CM : Ce qui signifie… ?
SL : Je saurai si je suis candidat ou non quand j’aurai pris la température, ce que je n’ai pas encore fait.
CM : Quel regard portez-vous sur les deux autres candidatures déclarées à ce jour ?
SL : Je suis un dirigeant de club, c’est pour cela que je suis président de la fédération, c’est pour cela que j’ai voulu l’être, parce que je considère que ce qui est bon pour les clubs est bon pour les cavaliers, quand on améliore le club, on améliore la prestation. Parmi les deux candidats, il y a un professionnel qui sait ce qu’est un centre équestre et une candidate qui n’a jamais géré de club, excepté un haras dédié à l’équitation éthologique.
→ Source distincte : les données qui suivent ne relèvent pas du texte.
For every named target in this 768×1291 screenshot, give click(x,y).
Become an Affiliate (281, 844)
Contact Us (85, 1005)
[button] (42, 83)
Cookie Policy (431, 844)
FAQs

CM : Auriez-vous d’autres prétendants ?
SL :
Dans mon comité, il y a des personnes qui ont des expériences de premier ordre, comme Emmanuel Feltesse, Jean-Luc Vernon, Emmanuèle Perron-Pette. Mais avant, il y a encore du travail, je ne me suis jamais beaucoup livré dans la presse parce que je n’ai jamais le temps. J’évite le représentatif, je suis dans l’action. Pour l’heure, il s’agit surtout de se relever de la crise, retrouver notre développement - on a perdu plus de 30 % de nos recettes -, retrouver nos manifestations, rencontres, formations que l’on a perdues cette année.